Task prompt:
Reproduce each of the following records word for word, keeping its lines exactly as they are.

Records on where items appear
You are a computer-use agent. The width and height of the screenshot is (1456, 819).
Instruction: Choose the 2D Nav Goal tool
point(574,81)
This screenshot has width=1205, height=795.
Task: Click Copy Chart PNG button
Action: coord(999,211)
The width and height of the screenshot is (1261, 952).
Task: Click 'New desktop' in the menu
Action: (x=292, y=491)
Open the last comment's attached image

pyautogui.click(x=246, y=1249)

Complete response:
You are a computer-use agent. The width and height of the screenshot is (1456, 819).
Instruction: Choose the 2D Nav Goal tool
point(574,81)
This screenshot has width=1205, height=795.
Task: Click Copy Chart PNG button
Action: coord(999,211)
The width and height of the screenshot is (1261, 952).
Task: Click 'New desktop' in the menu
Action: (x=292, y=491)
Open the last comment's attached image

pyautogui.click(x=246, y=1249)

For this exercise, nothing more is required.